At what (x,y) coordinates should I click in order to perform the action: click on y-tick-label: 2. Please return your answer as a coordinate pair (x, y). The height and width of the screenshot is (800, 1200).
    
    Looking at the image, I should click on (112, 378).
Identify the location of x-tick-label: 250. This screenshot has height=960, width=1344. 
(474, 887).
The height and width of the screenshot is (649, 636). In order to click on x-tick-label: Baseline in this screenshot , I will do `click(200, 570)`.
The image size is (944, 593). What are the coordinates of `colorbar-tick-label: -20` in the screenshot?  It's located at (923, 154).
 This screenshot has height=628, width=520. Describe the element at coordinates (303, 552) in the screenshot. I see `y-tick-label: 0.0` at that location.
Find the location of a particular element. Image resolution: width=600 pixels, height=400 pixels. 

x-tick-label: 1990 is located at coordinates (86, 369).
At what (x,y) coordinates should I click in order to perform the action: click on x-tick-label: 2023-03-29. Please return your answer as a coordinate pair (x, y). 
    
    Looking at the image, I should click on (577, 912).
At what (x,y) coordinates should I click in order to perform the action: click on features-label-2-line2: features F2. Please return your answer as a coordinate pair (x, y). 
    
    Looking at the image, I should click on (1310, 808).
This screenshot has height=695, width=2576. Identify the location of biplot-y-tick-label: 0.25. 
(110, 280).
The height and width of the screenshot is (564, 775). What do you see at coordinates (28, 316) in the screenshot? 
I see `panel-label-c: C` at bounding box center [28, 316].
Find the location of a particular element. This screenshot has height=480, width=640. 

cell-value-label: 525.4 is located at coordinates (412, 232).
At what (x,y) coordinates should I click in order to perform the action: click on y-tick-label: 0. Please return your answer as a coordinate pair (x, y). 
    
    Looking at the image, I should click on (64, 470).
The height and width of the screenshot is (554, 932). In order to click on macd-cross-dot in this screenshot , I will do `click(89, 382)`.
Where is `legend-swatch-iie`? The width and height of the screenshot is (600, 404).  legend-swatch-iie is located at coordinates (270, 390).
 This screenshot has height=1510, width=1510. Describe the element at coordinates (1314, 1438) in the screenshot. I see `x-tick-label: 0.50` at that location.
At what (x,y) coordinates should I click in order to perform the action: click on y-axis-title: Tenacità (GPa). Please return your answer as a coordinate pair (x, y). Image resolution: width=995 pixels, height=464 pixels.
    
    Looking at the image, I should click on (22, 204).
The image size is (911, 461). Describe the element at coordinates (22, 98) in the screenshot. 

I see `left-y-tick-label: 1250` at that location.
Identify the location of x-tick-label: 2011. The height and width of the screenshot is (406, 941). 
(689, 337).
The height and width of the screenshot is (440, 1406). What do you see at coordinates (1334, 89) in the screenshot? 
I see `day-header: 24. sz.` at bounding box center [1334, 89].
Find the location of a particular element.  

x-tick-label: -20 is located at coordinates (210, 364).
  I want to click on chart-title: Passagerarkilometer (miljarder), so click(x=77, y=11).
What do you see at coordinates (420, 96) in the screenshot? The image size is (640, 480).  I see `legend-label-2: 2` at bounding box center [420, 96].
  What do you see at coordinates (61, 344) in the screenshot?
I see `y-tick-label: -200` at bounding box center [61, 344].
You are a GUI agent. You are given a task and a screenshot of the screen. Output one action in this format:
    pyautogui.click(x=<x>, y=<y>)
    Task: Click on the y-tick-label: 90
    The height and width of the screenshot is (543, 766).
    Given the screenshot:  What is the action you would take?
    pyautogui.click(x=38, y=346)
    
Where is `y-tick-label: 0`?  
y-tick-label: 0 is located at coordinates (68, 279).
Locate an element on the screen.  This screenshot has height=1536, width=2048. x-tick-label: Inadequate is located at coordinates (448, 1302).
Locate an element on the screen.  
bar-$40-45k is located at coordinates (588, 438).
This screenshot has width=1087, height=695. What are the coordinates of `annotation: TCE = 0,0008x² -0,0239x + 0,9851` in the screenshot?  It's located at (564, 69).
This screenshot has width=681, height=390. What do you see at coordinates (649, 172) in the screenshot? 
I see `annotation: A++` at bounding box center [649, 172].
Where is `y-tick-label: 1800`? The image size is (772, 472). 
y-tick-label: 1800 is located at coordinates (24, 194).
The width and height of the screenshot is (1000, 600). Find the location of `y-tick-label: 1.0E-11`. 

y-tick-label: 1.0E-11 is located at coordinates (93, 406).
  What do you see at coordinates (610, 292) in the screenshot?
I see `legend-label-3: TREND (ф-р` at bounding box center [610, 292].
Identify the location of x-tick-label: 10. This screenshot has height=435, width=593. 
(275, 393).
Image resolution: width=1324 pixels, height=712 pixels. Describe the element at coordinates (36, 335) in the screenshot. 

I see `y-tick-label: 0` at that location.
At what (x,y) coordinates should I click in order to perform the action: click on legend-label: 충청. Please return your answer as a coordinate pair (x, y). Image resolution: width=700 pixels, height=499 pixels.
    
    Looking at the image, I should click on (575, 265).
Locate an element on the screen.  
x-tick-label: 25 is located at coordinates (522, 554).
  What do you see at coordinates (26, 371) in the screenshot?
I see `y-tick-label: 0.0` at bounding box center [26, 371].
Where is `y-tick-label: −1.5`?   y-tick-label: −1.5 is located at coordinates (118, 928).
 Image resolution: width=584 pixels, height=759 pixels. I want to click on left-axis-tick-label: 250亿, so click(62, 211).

Activity
Present every line of the entries above as a numbered list, leaving out the blank lines.

Response below
1. At what (x,y) coordinates should I click in order to perform the action: click on y-tick-label: 2. Please return your answer as a coordinate pair (x, y). The height and width of the screenshot is (800, 1200).
2.     Looking at the image, I should click on (112, 378).
3. Identify the location of x-tick-label: 250. This screenshot has height=960, width=1344. 
4. (474, 887).
5. The height and width of the screenshot is (649, 636). In order to click on x-tick-label: Baseline in this screenshot , I will do `click(200, 570)`.
6. The image size is (944, 593). What are the coordinates of `colorbar-tick-label: -20` in the screenshot?  It's located at (923, 154).
7.  This screenshot has height=628, width=520. Describe the element at coordinates (303, 552) in the screenshot. I see `y-tick-label: 0.0` at that location.
8. Find the location of a particular element. Image resolution: width=600 pixels, height=400 pixels. 
9. x-tick-label: 1990 is located at coordinates (86, 369).
10. At what (x,y) coordinates should I click in order to perform the action: click on x-tick-label: 2023-03-29. Please return your answer as a coordinate pair (x, y). 
11.     Looking at the image, I should click on (577, 912).
12. At what (x,y) coordinates should I click in order to perform the action: click on features-label-2-line2: features F2. Please return your answer as a coordinate pair (x, y). 
13.     Looking at the image, I should click on (1310, 808).
14. This screenshot has height=695, width=2576. Identify the location of biplot-y-tick-label: 0.25. 
15. (110, 280).
16. The height and width of the screenshot is (564, 775). What do you see at coordinates (28, 316) in the screenshot? 
17. I see `panel-label-c: C` at bounding box center [28, 316].
18. Find the location of a particular element. This screenshot has height=480, width=640. 
19. cell-value-label: 525.4 is located at coordinates (412, 232).
20. At what (x,y) coordinates should I click in order to perform the action: click on y-tick-label: 0. Please return your answer as a coordinate pair (x, y). 
21.     Looking at the image, I should click on (64, 470).
22. The height and width of the screenshot is (554, 932). In order to click on macd-cross-dot in this screenshot , I will do `click(89, 382)`.
23. Where is `legend-swatch-iie`? The width and height of the screenshot is (600, 404).  legend-swatch-iie is located at coordinates (270, 390).
24.  This screenshot has height=1510, width=1510. Describe the element at coordinates (1314, 1438) in the screenshot. I see `x-tick-label: 0.50` at that location.
25. At what (x,y) coordinates should I click in order to perform the action: click on y-axis-title: Tenacità (GPa). Please return your answer as a coordinate pair (x, y). Image resolution: width=995 pixels, height=464 pixels.
26.     Looking at the image, I should click on (22, 204).
27. The image size is (911, 461). Describe the element at coordinates (22, 98) in the screenshot. 
28. I see `left-y-tick-label: 1250` at that location.
29. Identify the location of x-tick-label: 2011. The height and width of the screenshot is (406, 941). 
30. (689, 337).
31. The height and width of the screenshot is (440, 1406). What do you see at coordinates (1334, 89) in the screenshot? 
32. I see `day-header: 24. sz.` at bounding box center [1334, 89].
33. Find the location of a particular element.  
34. x-tick-label: -20 is located at coordinates (210, 364).
35.   I want to click on chart-title: Passagerarkilometer (miljarder), so click(x=77, y=11).
36. What do you see at coordinates (420, 96) in the screenshot? The image size is (640, 480).  I see `legend-label-2: 2` at bounding box center [420, 96].
37.   What do you see at coordinates (61, 344) in the screenshot?
38. I see `y-tick-label: -200` at bounding box center [61, 344].
39. You are a GUI agent. You are given a task and a screenshot of the screen. Output one action in this format:
40.     pyautogui.click(x=<x>, y=<y>)
41.     Task: Click on the y-tick-label: 90
42.     The height and width of the screenshot is (543, 766).
43.     Given the screenshot:  What is the action you would take?
44.     pyautogui.click(x=38, y=346)
45. Where is `y-tick-label: 0`?  
46. y-tick-label: 0 is located at coordinates (68, 279).
47. Locate an element on the screen.  This screenshot has height=1536, width=2048. x-tick-label: Inadequate is located at coordinates (448, 1302).
48. Locate an element on the screen.  
49. bar-$40-45k is located at coordinates (588, 438).
50. This screenshot has width=1087, height=695. What are the coordinates of `annotation: TCE = 0,0008x² -0,0239x + 0,9851` in the screenshot?  It's located at (564, 69).
51. This screenshot has width=681, height=390. What do you see at coordinates (649, 172) in the screenshot? 
52. I see `annotation: A++` at bounding box center [649, 172].
53. Where is `y-tick-label: 1800`? The image size is (772, 472). 
54. y-tick-label: 1800 is located at coordinates (24, 194).
55. The width and height of the screenshot is (1000, 600). Find the location of `y-tick-label: 1.0E-11`. 
56. y-tick-label: 1.0E-11 is located at coordinates (93, 406).
57.   What do you see at coordinates (610, 292) in the screenshot?
58. I see `legend-label-3: TREND (ф-р` at bounding box center [610, 292].
59. Identify the location of x-tick-label: 10. This screenshot has height=435, width=593. 
60. (275, 393).
61. Image resolution: width=1324 pixels, height=712 pixels. Describe the element at coordinates (36, 335) in the screenshot. 
62. I see `y-tick-label: 0` at that location.
63. At what (x,y) coordinates should I click in order to perform the action: click on legend-label: 충청. Please return your answer as a coordinate pair (x, y). Image resolution: width=700 pixels, height=499 pixels.
64.     Looking at the image, I should click on (575, 265).
65. Locate an element on the screen.  
66. x-tick-label: 25 is located at coordinates (522, 554).
67.   What do you see at coordinates (26, 371) in the screenshot?
68. I see `y-tick-label: 0.0` at bounding box center [26, 371].
69. Where is `y-tick-label: −1.5`?   y-tick-label: −1.5 is located at coordinates (118, 928).
70.  Image resolution: width=584 pixels, height=759 pixels. I want to click on left-axis-tick-label: 250亿, so click(62, 211).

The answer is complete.